The Taiwan High Court yesterday upheld a lower court ruling acquitting former president Ma Ying-jeou (馬英九) of abetting a leak of classified information related to an investigation into an opposition lawmaker in 2013.
The High Court’s ruling is final and cannot be appealed.
Presiding judge Chou Cheng-ta (周政達) said that Democratic Progressive Party caucus whip Ker Chien-ming (柯建銘), who had accused Ma of leaking state secrets, failed to present sufficient evidence to prove Ma’s guilt.
Photo: George Tsorng, Taipei Times
Ma’s office spokeswoman Hsu Chiao-hsin (徐巧芯) later told a news conference that Ma was grateful for the ruling.
When asked for comments, Ma only nodded and smiled to reporters.
Neither Ma nor Ker were present in the courtroom to hear the verdict.
The case dates back to September 2013, when it was revealed that then-state prosecutor-general Huang Shyh-ming (黃世銘) had shown Ma a transcript of wiretapped conversations that were part of evidence collected in an ongoing investigation of an alleged breach of trust by Ker.

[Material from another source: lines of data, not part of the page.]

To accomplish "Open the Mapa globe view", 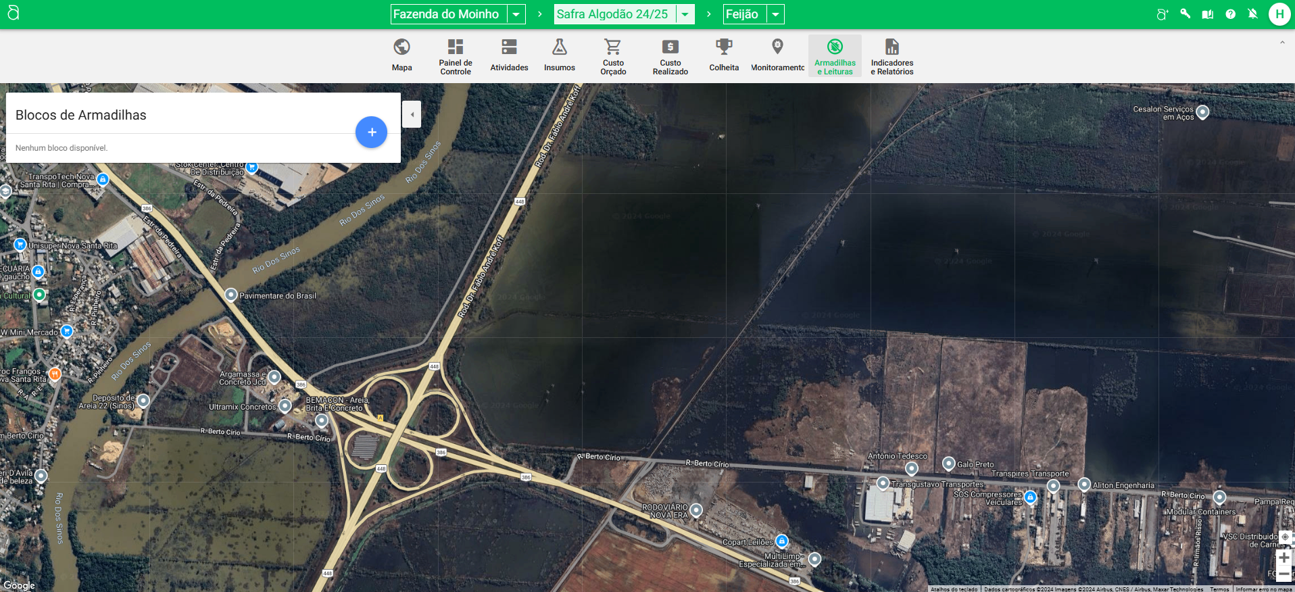I will click(401, 55).
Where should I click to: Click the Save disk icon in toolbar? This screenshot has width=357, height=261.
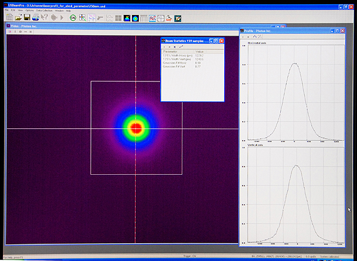coord(27,18)
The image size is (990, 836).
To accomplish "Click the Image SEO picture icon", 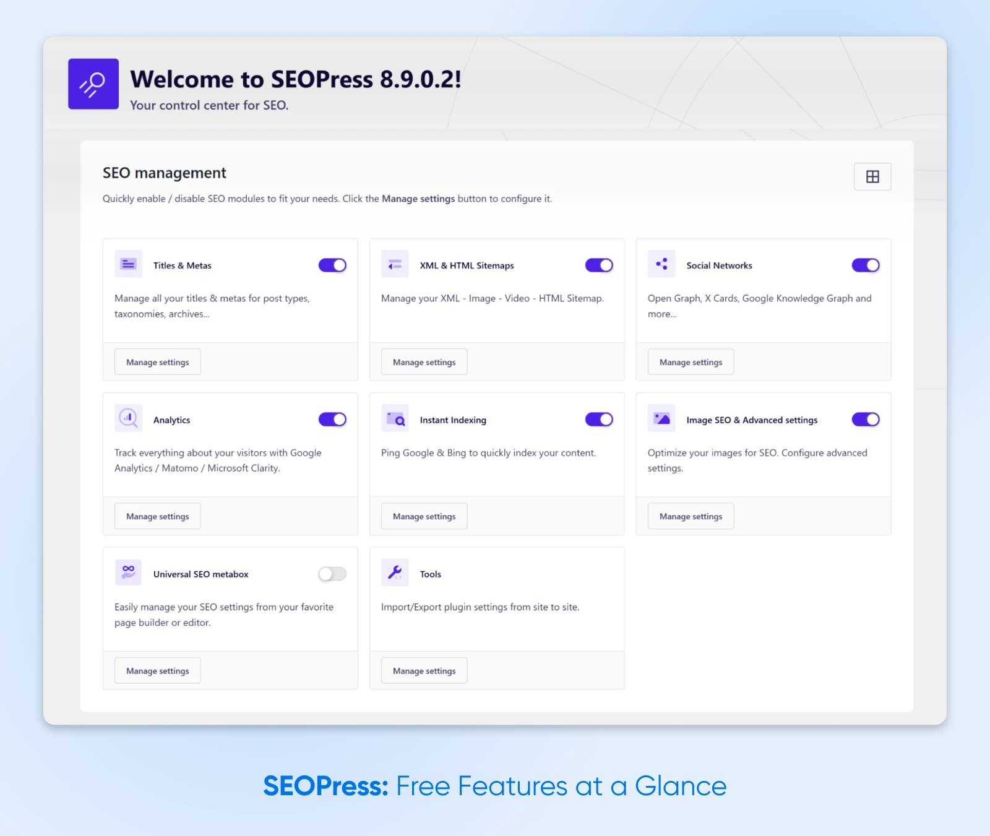I will pyautogui.click(x=661, y=419).
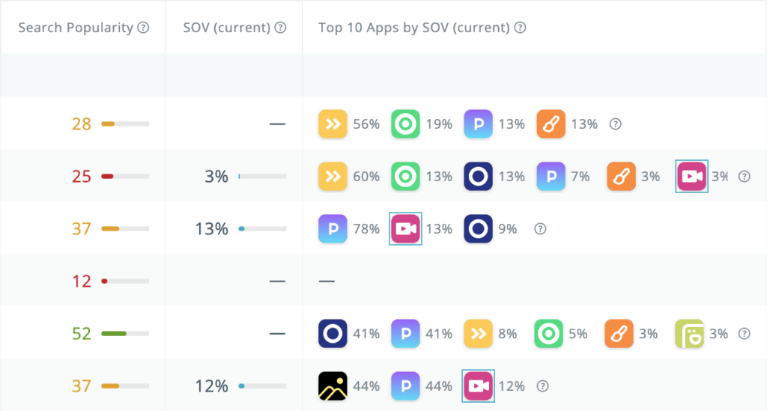Click info icon at end of 52 popularity row
The image size is (767, 411).
point(744,334)
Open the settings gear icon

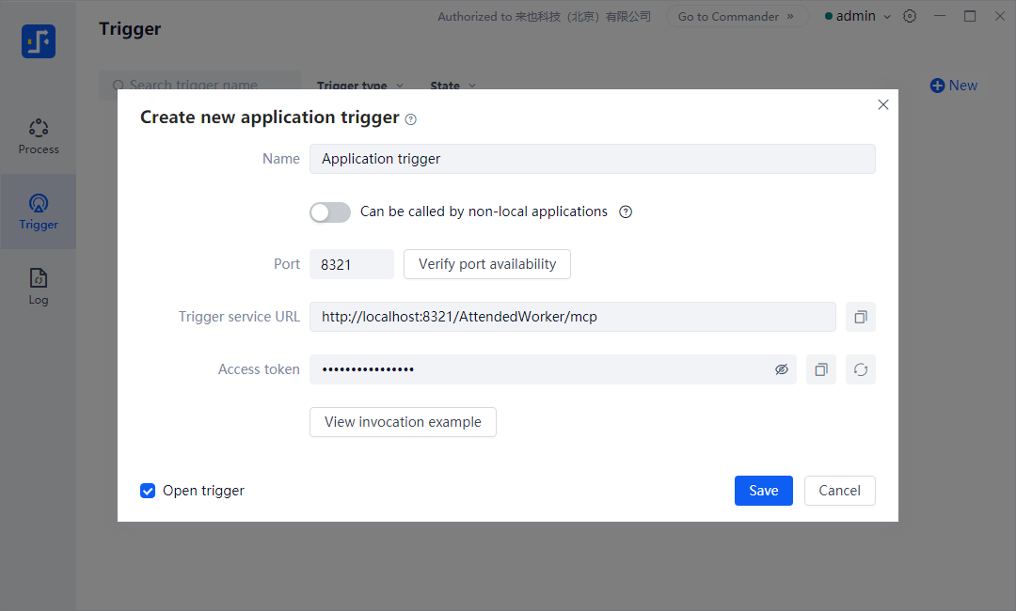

In the taped conversations, then-legislative speaker Wang Jin-pyng (王金平) and Ker were heard talking about lobbying two senior Ministry of Justice officials, including the minister of justice, to prevent any appeal of the breach of trust case in which Ker had been acquitted.
Prosecutors said that Ma encouraged Huang to leak the contents of the recording, Ker’s personal information and other information related to the ongoing investigation to then-premier Jiang Yi-huah (江宜樺) and then-Presidential Office deputy secretary-general Lo Chih-chiang (羅智強).
Chou said that the wiretapped conversation failed to present sufficient evidence to prove Ma had instigated Huang to leak the recording, and it was constitutional for Ma, as president, to express concern about the domestic political situation.
The verdict also cited President Tsai Ing-wen’s (蔡英文) management of Cabinet appointments, saying Tsai personally asked Cabinet officials to remain at their posts after the Cabinet resigned en masse last month, suggesting that it is constitutional for a president to step in when Cabinet members are engulfed in a political scandal or involved in illegal activities.
Yesterday’s ruling upheld the Taipei District Court’s Aug. 25 ruling, which found Ma not guilty, saying there was insufficient evidence to prove he had instigated the leak and there was no indication of criminal intent on Ma’s part.
The court also cited Article 44 of the Constitution, saying that as president, Ma had the power to intervene in disputes between different branches of government.
Hsu said the ruling shows that a former president would not have to be bothered by unreasonable accusations like the lawsuit brought by Ker.